Are they signs of beauty, renewal, openness and hope
or of urban ugliness, exclusive community and despair?
Christian
communities are also present in the city centre as visible
signs. They too have a vocation to openness,
to diversity and inclusiveness, to love and care and
judgement. Do they exist only to serve those who share
in their worship or do they also seek to be signs of
the Gospel to those who surround their buildings?
The
church is called to critical engagement with the Institutions
which are at the heart of the city centre.
These institutions represent governance, power, decision—making
the dissemination of wealth, the promotion of commerce
and the forces of the market. The church in the centre
cannot ignore the institutional life around it. We are
challenged to be involved.
The
people of God are not built up ‘for their work
of ministry’ in isolation from the people and
forces around them. The task of nurturing the
church cannot be done effectively in a vacuum.

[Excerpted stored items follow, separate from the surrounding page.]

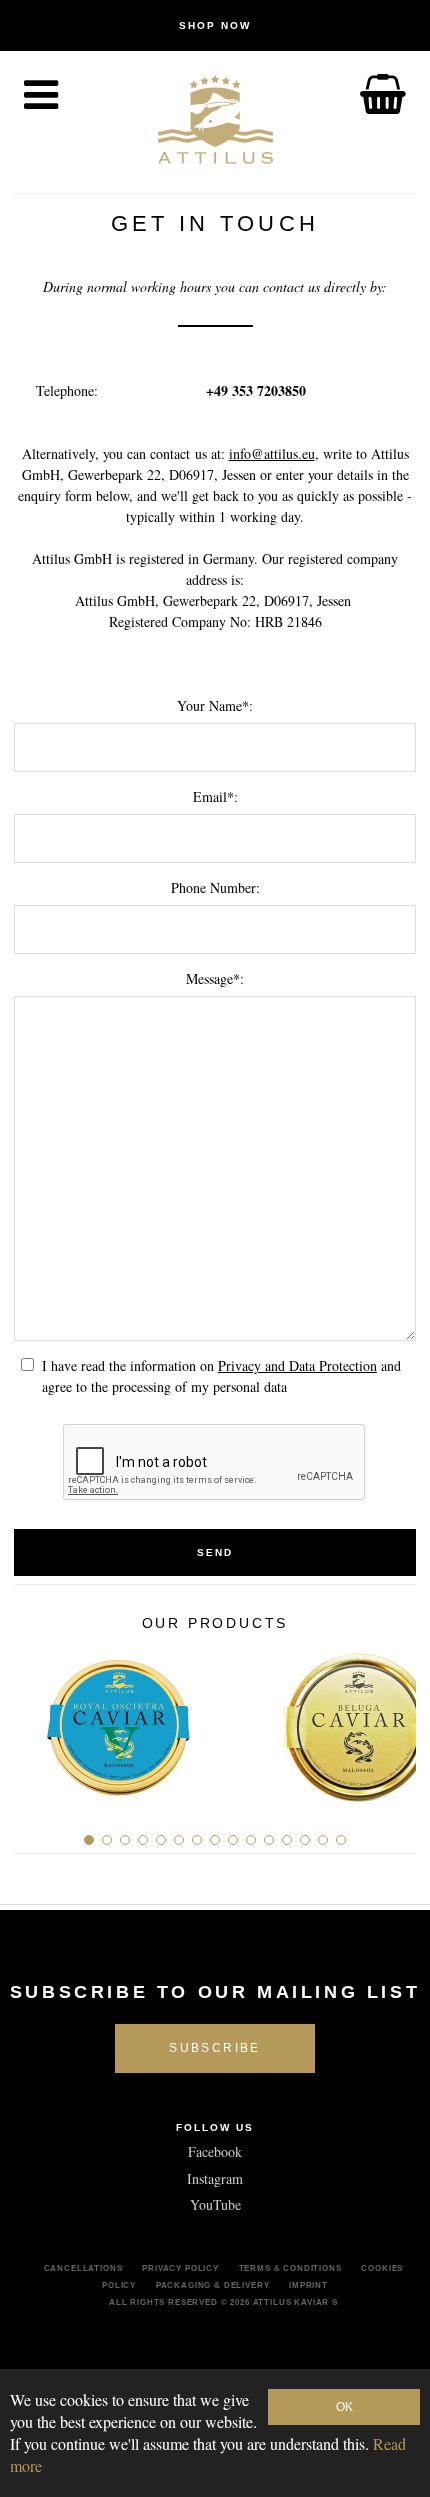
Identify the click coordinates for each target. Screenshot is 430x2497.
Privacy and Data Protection (297, 1365)
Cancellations (83, 2268)
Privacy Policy (180, 2268)
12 (287, 1840)
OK (344, 2407)
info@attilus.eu (272, 453)
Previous (36, 1719)
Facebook (215, 2151)
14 (323, 1840)
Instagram (215, 2178)
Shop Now (215, 25)
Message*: (215, 978)
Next (393, 1719)
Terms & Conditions (290, 2268)
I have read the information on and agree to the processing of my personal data (221, 1376)
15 (341, 1840)
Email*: (215, 796)
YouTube (215, 2204)
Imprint (308, 2285)
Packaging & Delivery (213, 2285)
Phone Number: (215, 887)
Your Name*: (215, 705)
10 (251, 1840)
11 (269, 1840)
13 (305, 1840)
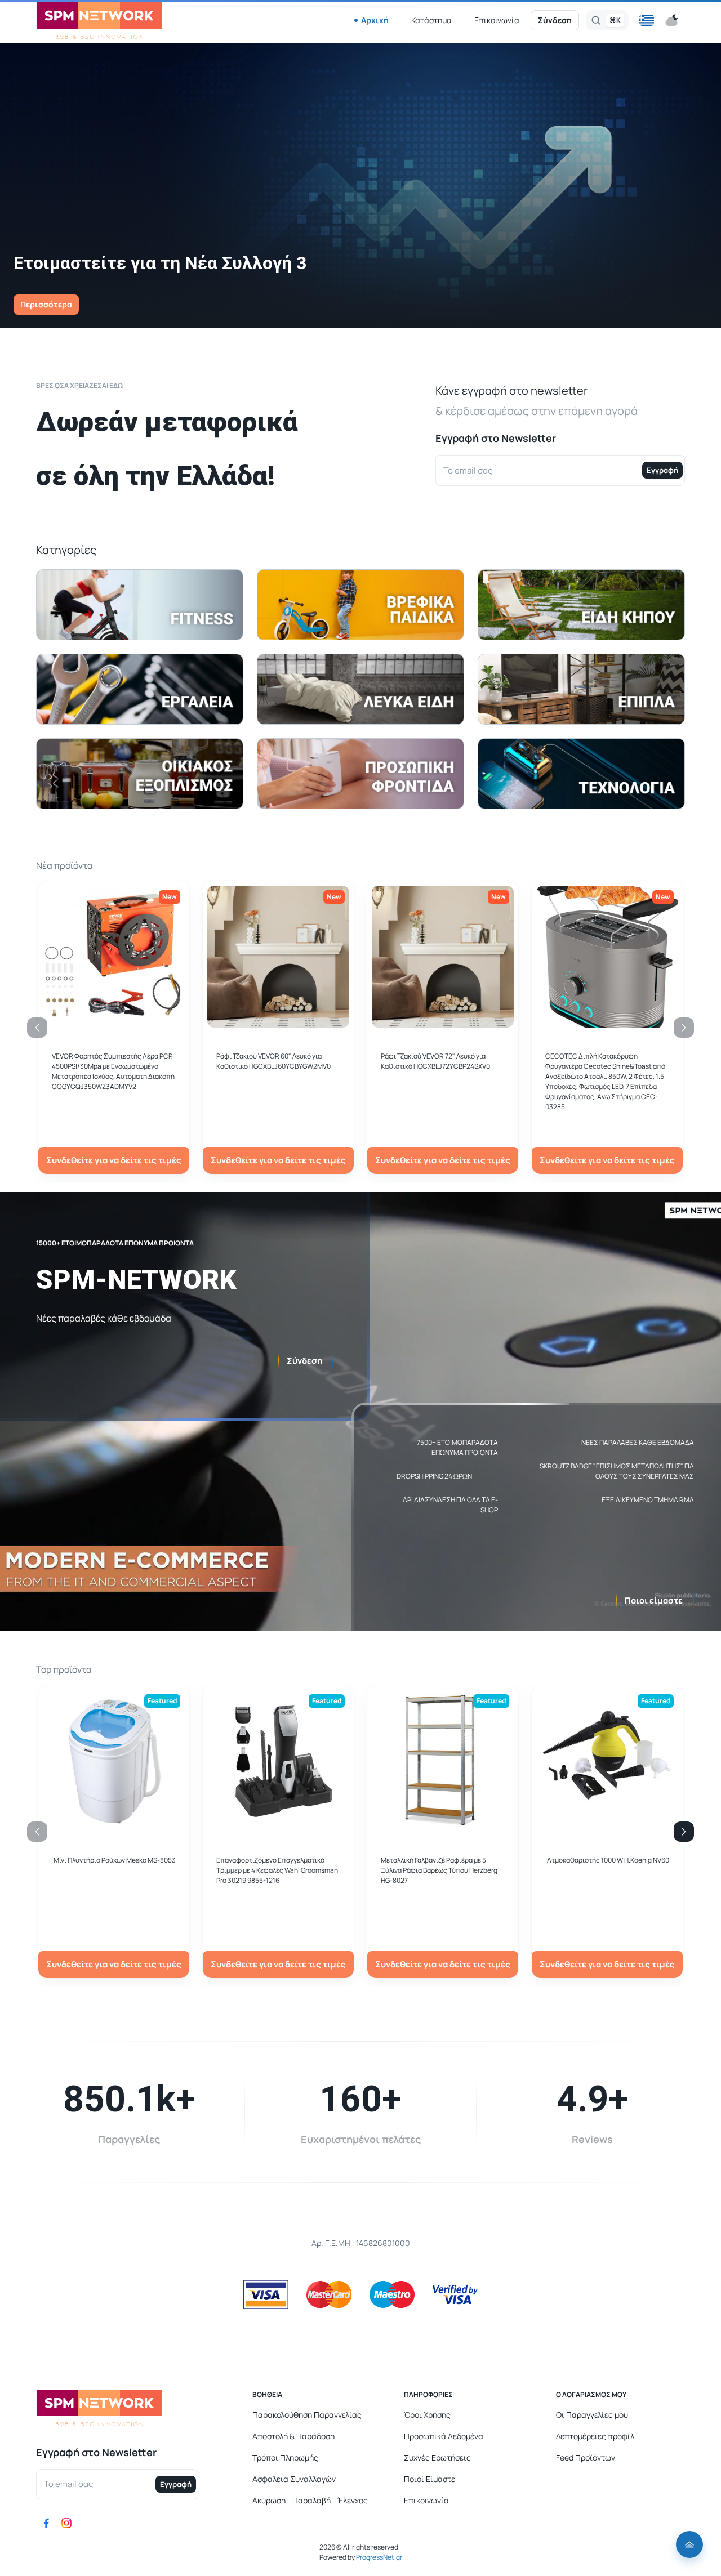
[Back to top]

God’s
Spirit brings resources of word and sacrament, reflection
and worship into a continuing dialogue with persons,
organisations and institutions. It is a risky enterprise,
for the church cannot know what God will make of it.
But the struggle can be a real mark of the church.
Communities
and institutions in the city centre can also be voices
of God’s judgement. Our engagement in
the city centre may therefore call our churches to repentance,
to a recognition of our disobedience, our unfaithfulness
to God’s covenant and our failure in being communities
of openness and justice. God will use whom God will
to be instruments of God’s purpose.
The
church in the city centre must recognize itself as being
within the world-wide church of God. The city
seeks to be a city of the world. The wider vision of
global responsibility can enable the church to know
itself more fully as ‘the one holy, catholic and
apostolic church’. Thus ‘shall all be included
in the feast of life’.
And
so the worship of the church in the city centre will
articulates the faith and love, the yearning and hopes,
not only of the Christian community, but of all those
who live out their lives within the city.